The EPA had no comment on the petition yesterday. European and Canadian regulators have banned NPEs in domestic laundry detergents and other cleaning agents. Petitioners, including the Sierra Club, want the EPA to require appropriate labeling of products with NPEs and to eventually ban their use in consumer products.
Nearly 400 million pounds of NPEs are manufactured in the United States annually, petitioners wrote.
"Nonylphenol ethoxylates are in the larger class of chemicals we refer to as endocrine disrupters. That's the concern," said Dr. Michael McCally, executive director of the Washington, D.C.-based Physicians for Social Responsibility, a public health advocacy organization, and one of the petition's signers.

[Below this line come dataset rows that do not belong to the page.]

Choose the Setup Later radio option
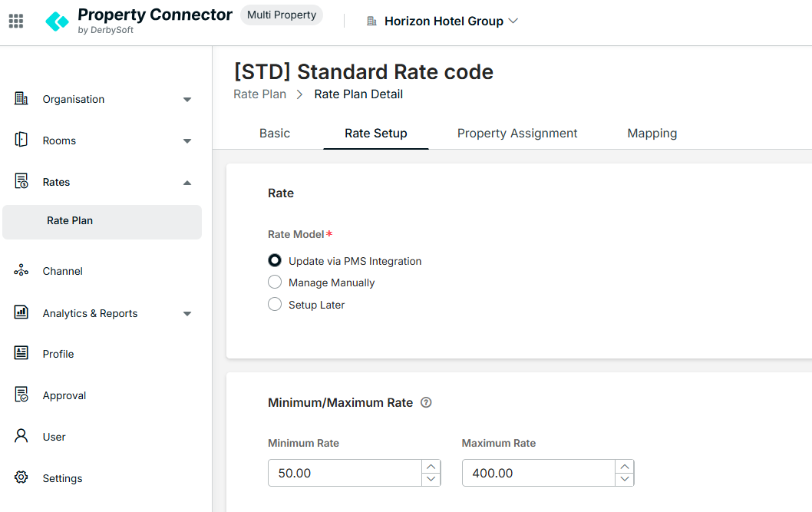Image resolution: width=812 pixels, height=512 pixels. tap(275, 304)
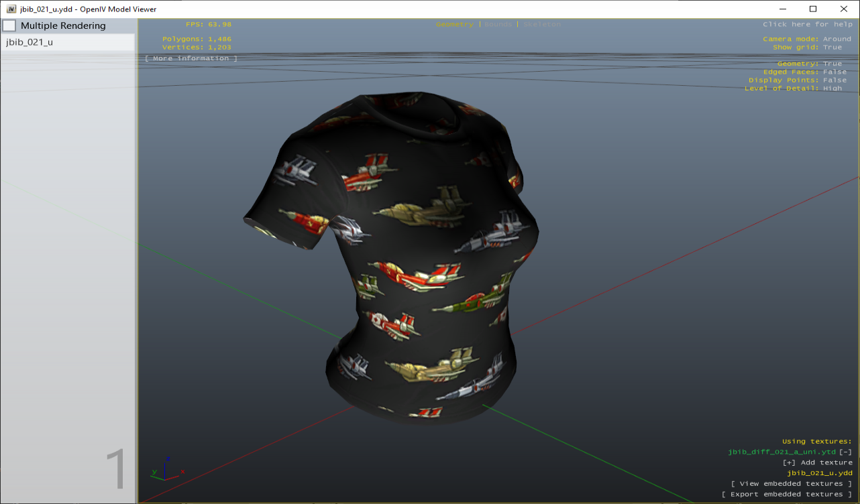
Task: Select jbib_021_u in the model list
Action: tap(30, 42)
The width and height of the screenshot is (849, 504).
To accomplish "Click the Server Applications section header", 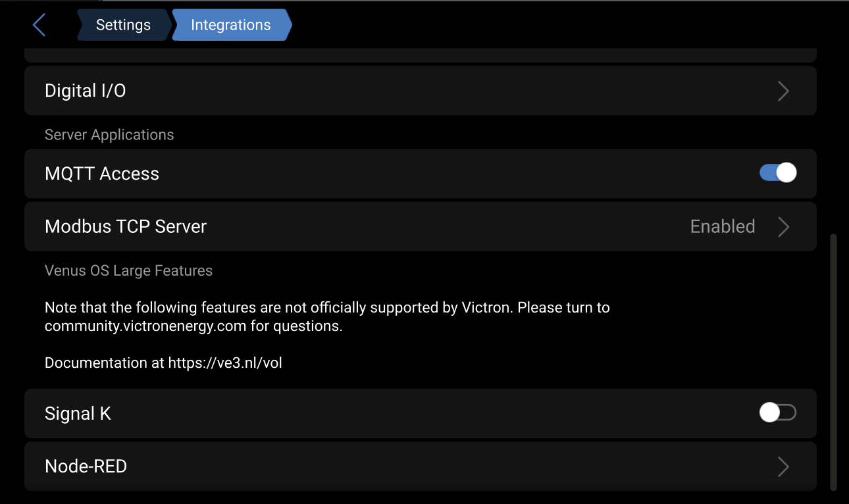I will pos(109,135).
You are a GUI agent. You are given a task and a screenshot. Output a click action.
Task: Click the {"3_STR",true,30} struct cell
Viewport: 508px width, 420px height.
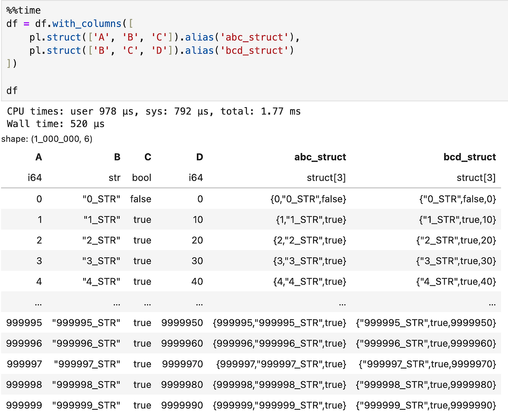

"NPEs ... affect gene expression by turning on or off certain genes," McCally said.
As a class, endocrine disrupters are known for mimicking the female hormone estrogen, the reason some marine species have become females.
McCally, a clinical professor of preventive medicine at The Mount Sinai Hospital in Manhattan, theorizes that medical conditions that are far more insidious, requiring decades to manifest, could be caused by endocrine disrupters.
Corporations such as Procter & Gamble removed NPEs from their products more than a decade ago.
Eric Frumin, health and safety representative for United Here in Manhattan, a union that represents about 100,000 laundry workers in North America [CORRECTION: Unite Here is a North American laundry workers union. The name of the union was incorrect in a story yesterday. PG. A17 NS, A19 C 6/7/07], is calling for safety studies involving NPEs. United Here signed the petition submitted to the EPA.
Frumin voiced concern for laundry workers at a Cintas laundry facility in Central Islip where he said hundreds of uniforms and other garments are laundered. Cintas Corp. has switched to non-NPE detergents at its Connecticut facility, Frumin said.
Wade Gates, spokesman at Cintas headquarters in Cincinnati, said the company's Connecticut facility is the only one nationally where the detergent has been changed because of state regulations.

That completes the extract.